Exercise goal:
With the pictures set aside, return the lines below exactly, beginning at the first and ending at the line containing "You are a GUI".

(Dataset entries)
==============================

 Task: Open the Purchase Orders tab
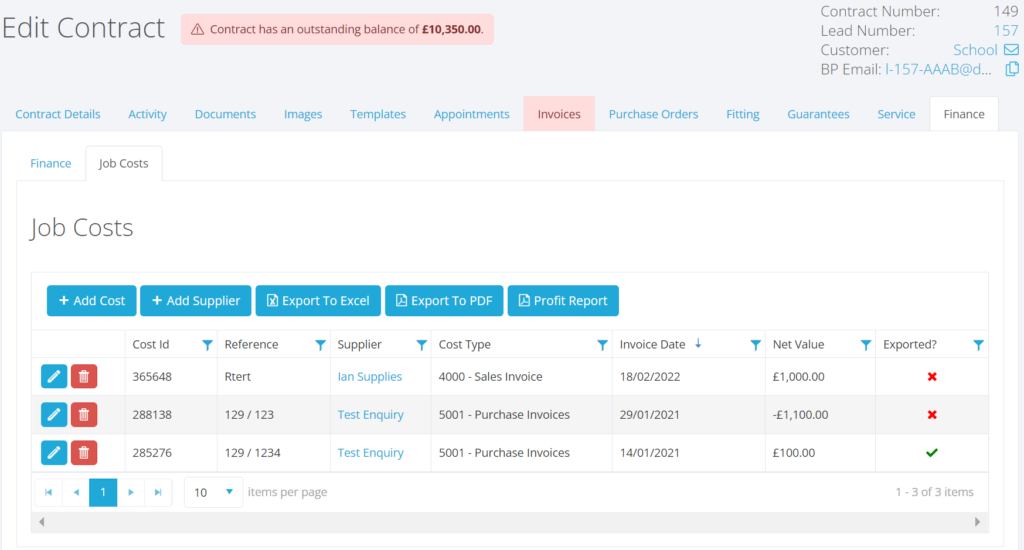click(653, 114)
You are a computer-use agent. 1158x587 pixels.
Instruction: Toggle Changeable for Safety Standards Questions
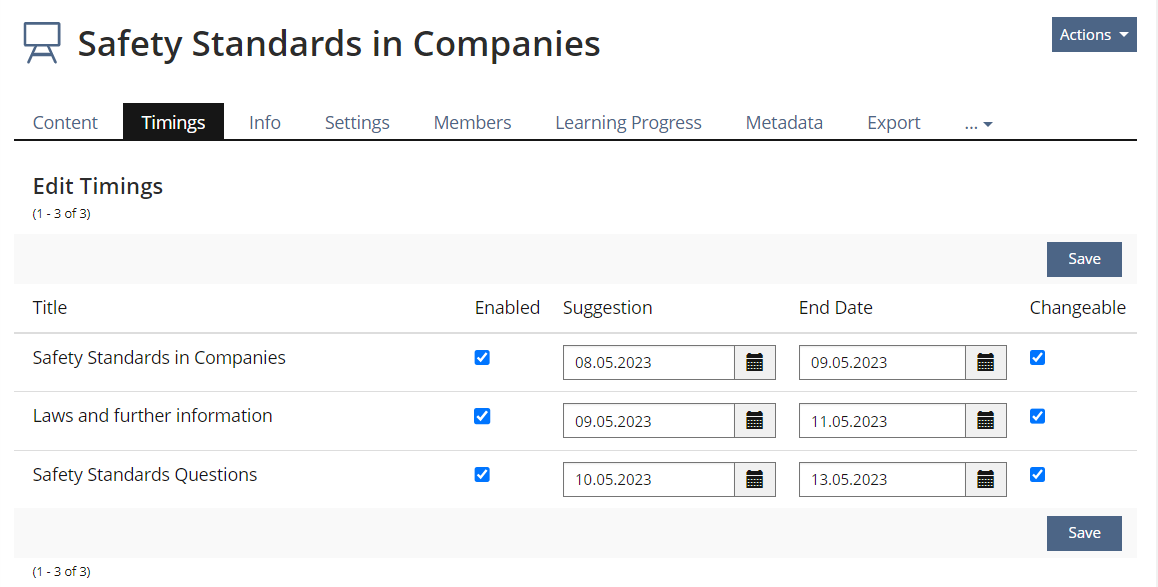click(x=1037, y=474)
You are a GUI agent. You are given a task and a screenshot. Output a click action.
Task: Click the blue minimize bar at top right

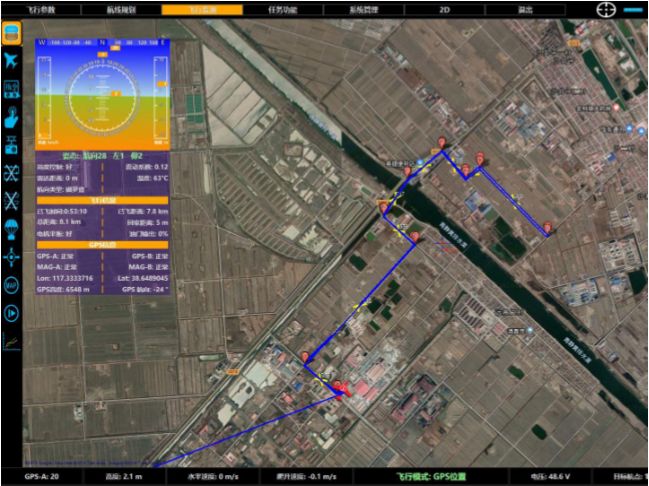pyautogui.click(x=634, y=9)
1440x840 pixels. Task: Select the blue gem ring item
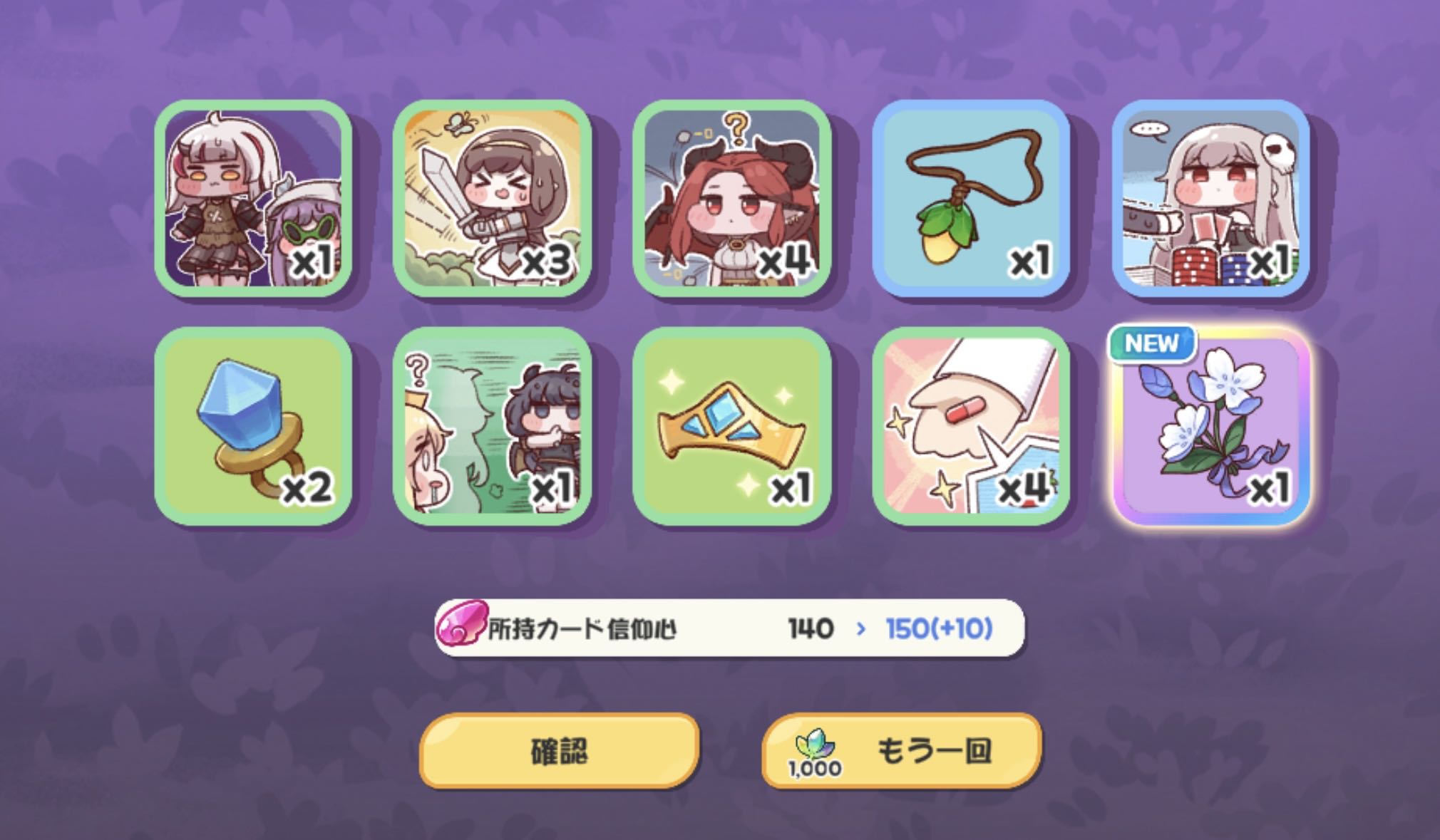click(x=253, y=426)
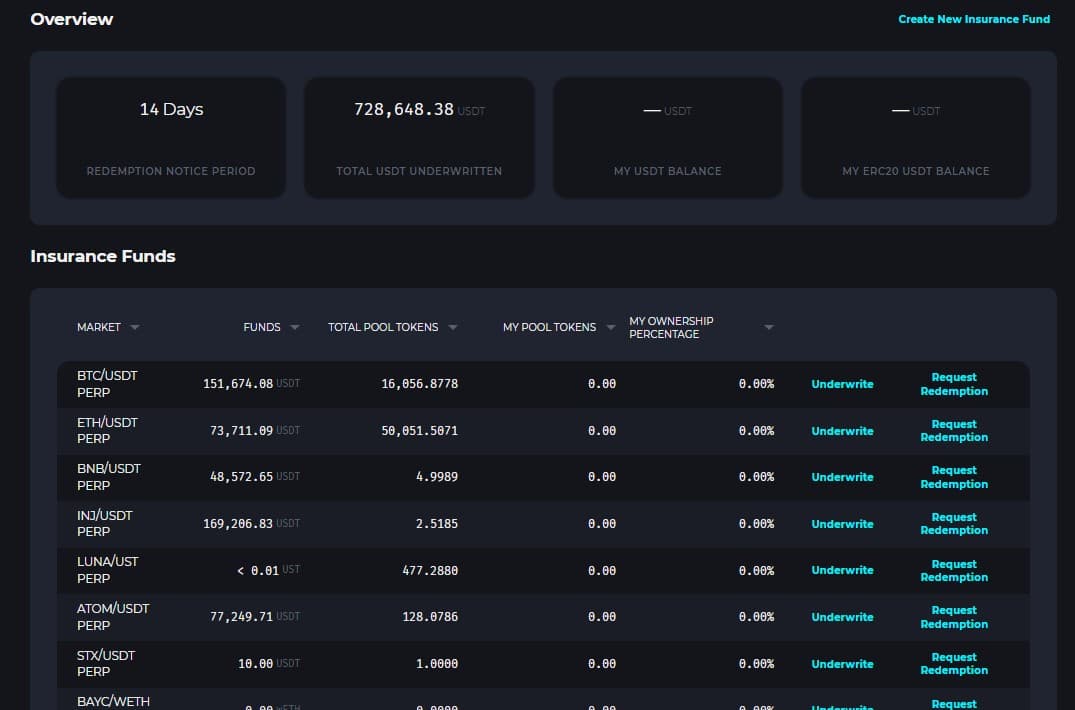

==============================

Final answer:
 Task: Open the Purchase Orders tab
click(653, 114)
You are a computer-use agent. 1158x587 pixels.
Instruction: Toggle Changeable for Safety Standards Questions
click(x=1037, y=474)
You are a GUI agent. You are given a task and a screenshot. Output a click action.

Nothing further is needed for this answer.